# Work required
You are to retype all of the data exactly as it appears.

# Records supplied
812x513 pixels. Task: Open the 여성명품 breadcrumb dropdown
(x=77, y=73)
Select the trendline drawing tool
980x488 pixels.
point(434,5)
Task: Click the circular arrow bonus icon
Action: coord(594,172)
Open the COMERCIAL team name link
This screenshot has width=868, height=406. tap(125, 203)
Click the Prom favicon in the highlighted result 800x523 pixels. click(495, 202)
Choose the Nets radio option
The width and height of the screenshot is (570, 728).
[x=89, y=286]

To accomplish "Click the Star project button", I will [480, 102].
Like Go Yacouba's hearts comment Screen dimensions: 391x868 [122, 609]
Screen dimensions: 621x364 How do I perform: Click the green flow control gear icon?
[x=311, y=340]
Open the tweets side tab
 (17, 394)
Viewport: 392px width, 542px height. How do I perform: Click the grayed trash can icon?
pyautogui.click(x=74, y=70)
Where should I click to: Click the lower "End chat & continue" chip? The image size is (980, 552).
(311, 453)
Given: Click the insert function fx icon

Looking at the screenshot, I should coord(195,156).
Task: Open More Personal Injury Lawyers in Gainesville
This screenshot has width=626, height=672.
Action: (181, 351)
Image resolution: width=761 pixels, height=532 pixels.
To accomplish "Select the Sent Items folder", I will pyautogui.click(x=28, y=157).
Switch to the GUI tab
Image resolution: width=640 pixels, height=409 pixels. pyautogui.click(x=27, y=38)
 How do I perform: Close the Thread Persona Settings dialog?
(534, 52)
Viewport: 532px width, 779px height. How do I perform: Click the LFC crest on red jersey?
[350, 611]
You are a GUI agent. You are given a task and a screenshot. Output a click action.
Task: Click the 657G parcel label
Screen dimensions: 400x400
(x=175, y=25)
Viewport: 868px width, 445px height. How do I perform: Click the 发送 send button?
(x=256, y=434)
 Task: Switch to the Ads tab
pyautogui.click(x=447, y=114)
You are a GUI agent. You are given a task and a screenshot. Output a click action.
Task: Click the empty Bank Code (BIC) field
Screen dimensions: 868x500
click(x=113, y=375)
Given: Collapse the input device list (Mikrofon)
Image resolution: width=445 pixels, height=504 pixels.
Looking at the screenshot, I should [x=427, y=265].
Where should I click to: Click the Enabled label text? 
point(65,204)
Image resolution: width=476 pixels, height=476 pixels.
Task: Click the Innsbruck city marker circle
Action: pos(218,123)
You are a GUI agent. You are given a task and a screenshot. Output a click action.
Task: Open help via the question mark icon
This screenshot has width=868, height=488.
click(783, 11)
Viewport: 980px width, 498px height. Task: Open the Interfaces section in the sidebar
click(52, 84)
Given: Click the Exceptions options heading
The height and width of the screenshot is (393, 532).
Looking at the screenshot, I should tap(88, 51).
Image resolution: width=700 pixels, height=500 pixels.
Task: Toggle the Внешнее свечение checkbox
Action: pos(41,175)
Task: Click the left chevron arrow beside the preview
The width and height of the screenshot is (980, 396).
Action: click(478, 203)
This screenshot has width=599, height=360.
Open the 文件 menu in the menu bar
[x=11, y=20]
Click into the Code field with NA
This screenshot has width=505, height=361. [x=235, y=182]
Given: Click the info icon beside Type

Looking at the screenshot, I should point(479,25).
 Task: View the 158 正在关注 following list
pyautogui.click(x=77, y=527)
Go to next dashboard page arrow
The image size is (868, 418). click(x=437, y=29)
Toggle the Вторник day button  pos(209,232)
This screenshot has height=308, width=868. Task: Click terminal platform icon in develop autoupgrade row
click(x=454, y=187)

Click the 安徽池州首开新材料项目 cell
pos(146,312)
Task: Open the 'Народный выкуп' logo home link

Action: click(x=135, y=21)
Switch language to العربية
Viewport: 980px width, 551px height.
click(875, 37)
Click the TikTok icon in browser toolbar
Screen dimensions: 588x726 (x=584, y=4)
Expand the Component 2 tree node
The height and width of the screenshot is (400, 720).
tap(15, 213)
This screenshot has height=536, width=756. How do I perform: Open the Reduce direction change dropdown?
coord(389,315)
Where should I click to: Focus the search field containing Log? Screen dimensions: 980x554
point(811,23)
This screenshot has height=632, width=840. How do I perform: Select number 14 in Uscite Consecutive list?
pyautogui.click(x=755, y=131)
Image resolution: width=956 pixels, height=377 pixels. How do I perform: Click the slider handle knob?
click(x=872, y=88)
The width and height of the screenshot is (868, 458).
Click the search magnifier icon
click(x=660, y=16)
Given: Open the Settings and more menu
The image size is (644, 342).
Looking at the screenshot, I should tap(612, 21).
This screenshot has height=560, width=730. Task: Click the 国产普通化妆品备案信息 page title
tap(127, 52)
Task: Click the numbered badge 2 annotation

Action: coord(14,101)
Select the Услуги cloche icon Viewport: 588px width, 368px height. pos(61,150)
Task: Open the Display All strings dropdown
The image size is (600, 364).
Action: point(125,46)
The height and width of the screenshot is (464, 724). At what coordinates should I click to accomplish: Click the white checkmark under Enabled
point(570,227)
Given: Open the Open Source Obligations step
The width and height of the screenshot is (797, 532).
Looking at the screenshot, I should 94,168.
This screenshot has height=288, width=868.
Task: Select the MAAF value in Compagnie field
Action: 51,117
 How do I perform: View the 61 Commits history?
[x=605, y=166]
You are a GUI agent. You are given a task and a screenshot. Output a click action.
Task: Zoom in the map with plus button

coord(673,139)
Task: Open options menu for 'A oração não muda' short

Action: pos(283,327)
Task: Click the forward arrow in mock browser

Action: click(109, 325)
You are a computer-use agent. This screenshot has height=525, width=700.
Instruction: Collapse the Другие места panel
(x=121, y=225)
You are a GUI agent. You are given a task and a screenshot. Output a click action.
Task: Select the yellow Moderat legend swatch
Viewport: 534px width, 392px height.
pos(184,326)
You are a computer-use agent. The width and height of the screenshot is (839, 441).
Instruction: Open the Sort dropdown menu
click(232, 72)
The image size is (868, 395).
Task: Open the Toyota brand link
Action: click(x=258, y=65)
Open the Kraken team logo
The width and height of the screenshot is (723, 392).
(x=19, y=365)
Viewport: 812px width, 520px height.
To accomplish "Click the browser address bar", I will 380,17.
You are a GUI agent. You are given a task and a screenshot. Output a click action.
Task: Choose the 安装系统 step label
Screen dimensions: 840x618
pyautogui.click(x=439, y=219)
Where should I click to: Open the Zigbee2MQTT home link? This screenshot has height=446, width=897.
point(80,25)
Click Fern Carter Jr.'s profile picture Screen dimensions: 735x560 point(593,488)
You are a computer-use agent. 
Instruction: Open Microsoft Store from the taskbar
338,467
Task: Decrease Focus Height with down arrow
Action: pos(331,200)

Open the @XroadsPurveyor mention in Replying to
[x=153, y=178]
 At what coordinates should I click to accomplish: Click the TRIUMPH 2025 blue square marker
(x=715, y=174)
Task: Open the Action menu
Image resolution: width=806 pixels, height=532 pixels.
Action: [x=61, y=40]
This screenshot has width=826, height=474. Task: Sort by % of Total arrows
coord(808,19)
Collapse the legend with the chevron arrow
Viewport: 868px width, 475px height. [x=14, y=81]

# Response area
812x513 pixels. Task: Open the 여성명품 breadcrumb dropdown
(x=77, y=73)
Select the trendline drawing tool
980x488 pixels.
point(434,5)
Task: Click the circular arrow bonus icon
Action: coord(594,172)
Open the COMERCIAL team name link
This screenshot has width=868, height=406. tap(125, 203)
Click the Prom favicon in the highlighted result 800x523 pixels. click(495, 202)
Choose the Nets radio option
The width and height of the screenshot is (570, 728).
[x=89, y=286]

To accomplish "Click the Star project button", I will [480, 102].
Like Go Yacouba's hearts comment Screen dimensions: 391x868 [122, 609]
Screen dimensions: 621x364 How do I perform: Click the green flow control gear icon?
[x=311, y=340]
Open the tweets side tab
 (17, 394)
Viewport: 392px width, 542px height. How do I perform: Click the grayed trash can icon?
pyautogui.click(x=74, y=70)
Where should I click to: Click the lower "End chat & continue" chip? The image size is (980, 552).
(311, 453)
Given: Click the insert function fx icon

Looking at the screenshot, I should coord(195,156).
Task: Open More Personal Injury Lawyers in Gainesville
This screenshot has width=626, height=672.
Action: (181, 351)
Image resolution: width=761 pixels, height=532 pixels.
To accomplish "Select the Sent Items folder", I will pyautogui.click(x=28, y=157).
Switch to the GUI tab
Image resolution: width=640 pixels, height=409 pixels. pyautogui.click(x=27, y=38)
 How do I perform: Close the Thread Persona Settings dialog?
(534, 52)
Viewport: 532px width, 779px height. How do I perform: Click the LFC crest on red jersey?
[350, 611]
You are a GUI agent. You are given a task and a screenshot. Output a click action.
Task: Click the 657G parcel label
Screen dimensions: 400x400
(x=175, y=25)
Viewport: 868px width, 445px height. How do I perform: Click the 发送 send button?
(x=256, y=434)
 Task: Switch to the Ads tab
pyautogui.click(x=447, y=114)
You are a GUI agent. You are given a task and a screenshot. Output a click action.
Task: Click the empty Bank Code (BIC) field
Screen dimensions: 868x500
click(x=113, y=375)
Given: Collapse the input device list (Mikrofon)
Image resolution: width=445 pixels, height=504 pixels.
Looking at the screenshot, I should [x=427, y=265].
Where should I click to: Click the Enabled label text? 
point(65,204)
Image resolution: width=476 pixels, height=476 pixels.
Task: Click the Innsbruck city marker circle
Action: pos(218,123)
You are a GUI agent. You are given a task and a screenshot. Output a click action.
Task: Open help via the question mark icon
This screenshot has width=868, height=488.
click(783, 11)
Viewport: 980px width, 498px height. Task: Open the Interfaces section in the sidebar
click(52, 84)
Given: Click the Exceptions options heading
The height and width of the screenshot is (393, 532).
Looking at the screenshot, I should tap(88, 51).
Image resolution: width=700 pixels, height=500 pixels.
Task: Toggle the Внешнее свечение checkbox
Action: pos(41,175)
Task: Click the left chevron arrow beside the preview
The width and height of the screenshot is (980, 396).
Action: click(478, 203)
This screenshot has width=599, height=360.
Open the 文件 menu in the menu bar
[x=11, y=20]
Click into the Code field with NA
This screenshot has width=505, height=361. [x=235, y=182]
Given: Click the info icon beside Type

Looking at the screenshot, I should point(479,25).
 Task: View the 158 正在关注 following list
pyautogui.click(x=77, y=527)
Go to next dashboard page arrow
The image size is (868, 418). click(x=437, y=29)
Toggle the Вторник day button  pos(209,232)
This screenshot has height=308, width=868. Task: Click terminal platform icon in develop autoupgrade row
click(x=454, y=187)

Click the 安徽池州首开新材料项目 cell
pos(146,312)
Task: Open the 'Народный выкуп' logo home link

Action: click(x=135, y=21)
Switch language to العربية
Viewport: 980px width, 551px height.
click(875, 37)
Click the TikTok icon in browser toolbar
Screen dimensions: 588x726 (x=584, y=4)
Expand the Component 2 tree node
The height and width of the screenshot is (400, 720).
tap(15, 213)
This screenshot has height=536, width=756. How do I perform: Open the Reduce direction change dropdown?
coord(389,315)
Where should I click to: Focus the search field containing Log? Screen dimensions: 980x554
point(811,23)
This screenshot has height=632, width=840. How do I perform: Select number 14 in Uscite Consecutive list?
pyautogui.click(x=755, y=131)
Image resolution: width=956 pixels, height=377 pixels. How do I perform: Click the slider handle knob?
click(x=872, y=88)
The width and height of the screenshot is (868, 458).
Click the search magnifier icon
click(x=660, y=16)
Given: Open the Settings and more menu
The image size is (644, 342).
Looking at the screenshot, I should tap(612, 21).
This screenshot has height=560, width=730. Task: Click the 国产普通化妆品备案信息 page title
tap(127, 52)
Task: Click the numbered badge 2 annotation

Action: coord(14,101)
Select the Услуги cloche icon Viewport: 588px width, 368px height. pos(61,150)
Task: Open the Display All strings dropdown
The image size is (600, 364).
Action: point(125,46)
The height and width of the screenshot is (464, 724). At what coordinates should I click to accomplish: Click the white checkmark under Enabled
point(570,227)
Given: Open the Open Source Obligations step
The width and height of the screenshot is (797, 532).
Looking at the screenshot, I should 94,168.
This screenshot has height=288, width=868.
Task: Select the MAAF value in Compagnie field
Action: 51,117
 How do I perform: View the 61 Commits history?
[x=605, y=166]
You are a GUI agent. You are given a task and a screenshot. Output a click action.
Task: Zoom in the map with plus button

coord(673,139)
Task: Open options menu for 'A oração não muda' short

Action: pos(283,327)
Task: Click the forward arrow in mock browser

Action: click(109, 325)
You are a computer-use agent. This screenshot has height=525, width=700.
Instruction: Collapse the Другие места panel
(x=121, y=225)
You are a GUI agent. You are given a task and a screenshot. Output a click action.
Task: Select the yellow Moderat legend swatch
Viewport: 534px width, 392px height.
pos(184,326)
You are a computer-use agent. The width and height of the screenshot is (839, 441).
Instruction: Open the Sort dropdown menu
click(232, 72)
The image size is (868, 395).
Task: Open the Toyota brand link
Action: click(x=258, y=65)
Open the Kraken team logo
The width and height of the screenshot is (723, 392).
(x=19, y=365)
Viewport: 812px width, 520px height.
To accomplish "Click the browser address bar", I will 380,17.
You are a GUI agent. You are given a task and a screenshot. Output a click action.
Task: Choose the 安装系统 step label
Screen dimensions: 840x618
pyautogui.click(x=439, y=219)
Where should I click to: Open the Zigbee2MQTT home link? This screenshot has height=446, width=897.
point(80,25)
Click Fern Carter Jr.'s profile picture Screen dimensions: 735x560 point(593,488)
You are a computer-use agent. 
Instruction: Open Microsoft Store from the taskbar
338,467
Task: Decrease Focus Height with down arrow
Action: pos(331,200)

Open the @XroadsPurveyor mention in Replying to
[x=153, y=178]
 At what coordinates should I click to accomplish: Click the TRIUMPH 2025 blue square marker
(x=715, y=174)
Task: Open the Action menu
Image resolution: width=806 pixels, height=532 pixels.
Action: [x=61, y=40]
This screenshot has width=826, height=474. Task: Sort by % of Total arrows
coord(808,19)
Collapse the legend with the chevron arrow
Viewport: 868px width, 475px height. [x=14, y=81]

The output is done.